Page:Darwin - La Descendance de l’homme, 1881.djvu/576

La bibliothèque libre.
Cette page a été validée par deux contributeurs.

La plus grande fréquence d’un plumage blanc chez les oiseaux aquatiques que chez les oiseaux terrestres provient probablement de leur grande taille et de leur puissance de vol, ce qui leur permet de se défendre aisément contre les oiseaux de proie ou de leur échapper ; ils sont d’ailleurs peu exposés aux attaques. La sélection sexuelle n’a donc pas été troublée ou réglée par des besoins de sécurité. Il est hors de doute que, chez des oiseaux qui planent librement au-dessus de l’Océan, les mâles et femelles se rencontreront plus facilement, si leur plumage blanc ou noir intense les rend très-apparents ; ces colorations semblent donc remplir le même but que les notes d’appel de beaucoup d’oiseaux terrestres[1]. Un oiseau blanc ou noir qui s’abat sur une carcasse flottant sur la mer ou échouée sur le rivage, sera vu à une grande distance et attirera d’autres oiseaux de la même espèce ou d’autres espèces ; mais il en résulterait un désavantage pour les premiers arrivés, les individus les plus blancs ou les plus noirs n’ayant pu prendre plus de nourriture que les individus moins brillants. La sélection naturelle n’a donc pu graduellement produire les couleurs voyantes dans ce but.

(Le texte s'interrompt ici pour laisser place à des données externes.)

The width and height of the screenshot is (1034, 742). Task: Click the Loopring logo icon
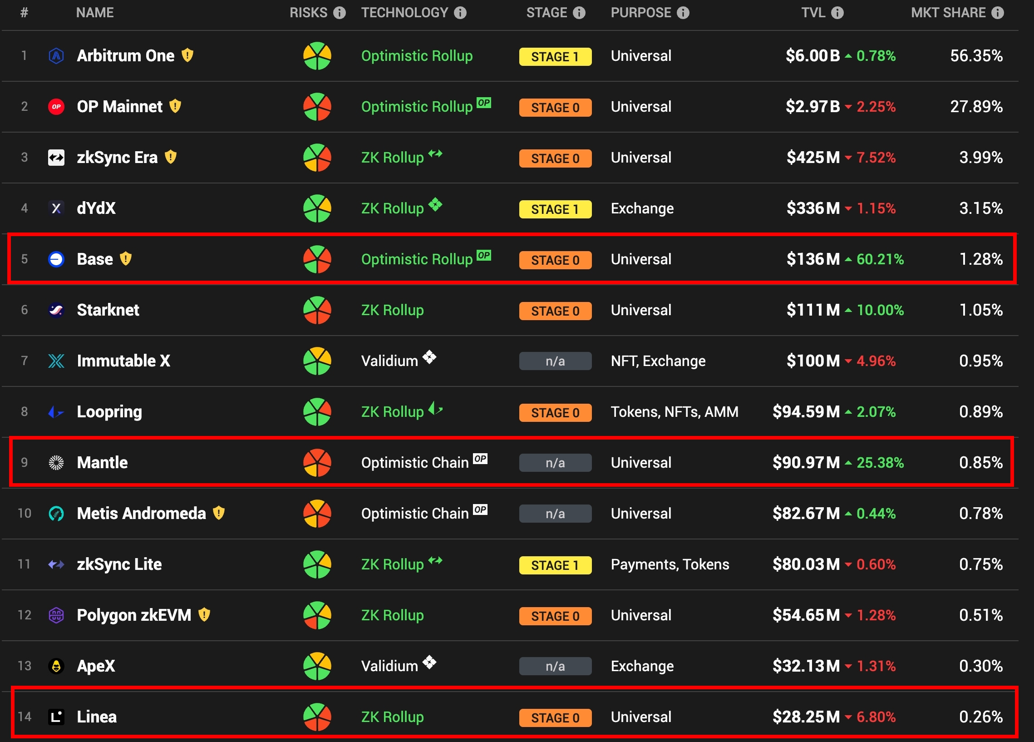click(56, 412)
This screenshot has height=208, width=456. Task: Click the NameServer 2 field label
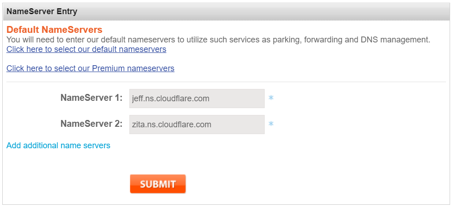pyautogui.click(x=91, y=124)
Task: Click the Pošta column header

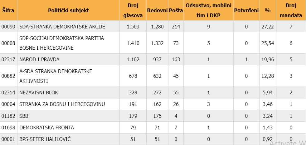Action: (x=176, y=10)
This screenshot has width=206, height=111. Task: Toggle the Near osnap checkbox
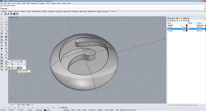point(7,107)
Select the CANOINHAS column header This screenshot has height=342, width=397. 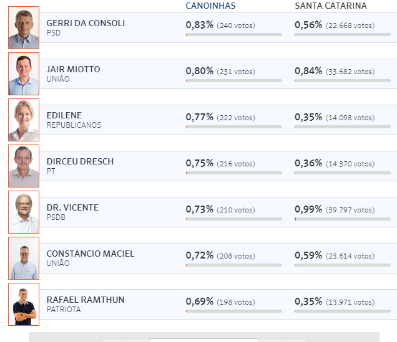(210, 6)
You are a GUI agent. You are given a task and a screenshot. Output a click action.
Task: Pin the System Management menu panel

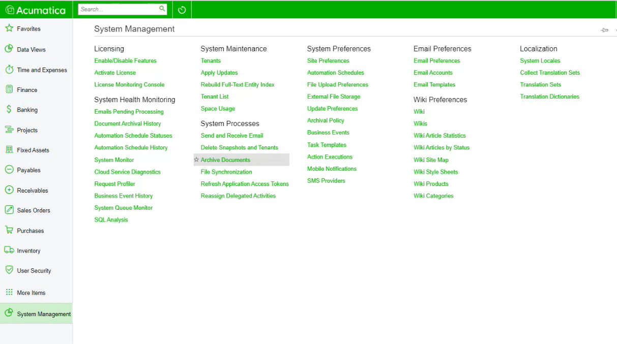pos(604,30)
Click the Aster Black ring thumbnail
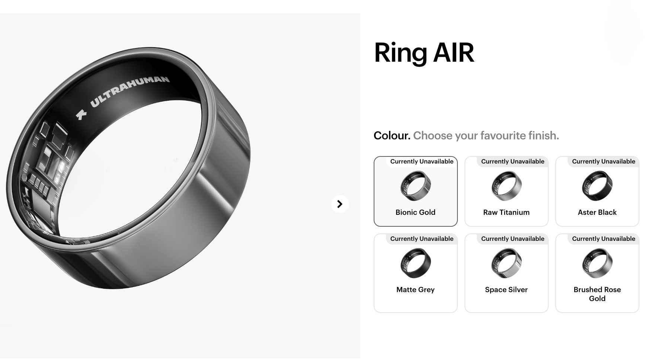Screen dimensions: 645x362 [x=597, y=186]
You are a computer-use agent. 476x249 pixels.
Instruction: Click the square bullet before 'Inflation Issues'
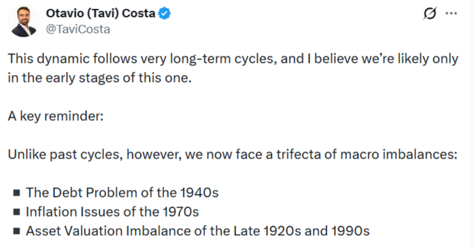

La sélection sexuelle dépendant des caprices du goût, il est facile de comprendre qu’il peut exister dans un même groupe d’oiseaux, ayant presque les mêmes habitudes, des espèces blanches ou à peu près, et des espèces noires ou approchant, — par exemple chez les cacatoès, chez les cigognes, les ibis, les cygnes, les sternes et les pétrels. On rencontre quelquefois dans les mêmes groupes des oiseaux pies ; par exemple le cygne à cou noir, certains sternes, et la pie commune. Il suffit de parcourir une collection de spécimens ou une série de figures coloriées, pour conclure que les contrastes prononcés de couleur plaisent aux oiseaux ; car les sexes diffèrent fréquemment entre eux en ce que le mâle a des parties pâles d’un blanc plus pur et des parties colorées de diverses manières, encore plus foncées de teinte que la femelle.

Il semble même que la simple nouveauté, le changement pour le changement, ait quelquefois eu de l’attrait pour les oiseaux femelles, de même que les changements de la mode ont de l’attrait pour nous. Ainsi, des perroquets mâles à peine plus beaux que les

    513, 584. 626. Sur l’Anser hyperboreus, Audubon, o. c., IV, p. 562. Sur l’Anastomie, Blyth, Ibis, p. 173, 1867.

  1. On peut remarquer que, chez les vautours qui errent dans les grandes étendues des plus hautes régions de l’atmosphère, comme les oiseaux marins sur l’Océan, il y a trois ou quatre espèces blanches en totalité ou en partie, et que beaucoup d’autres sont noires. Ce fait confirme la conjecture que ces couleurs voyantes facilitent la rencontre des sexes pendant la saison des amours.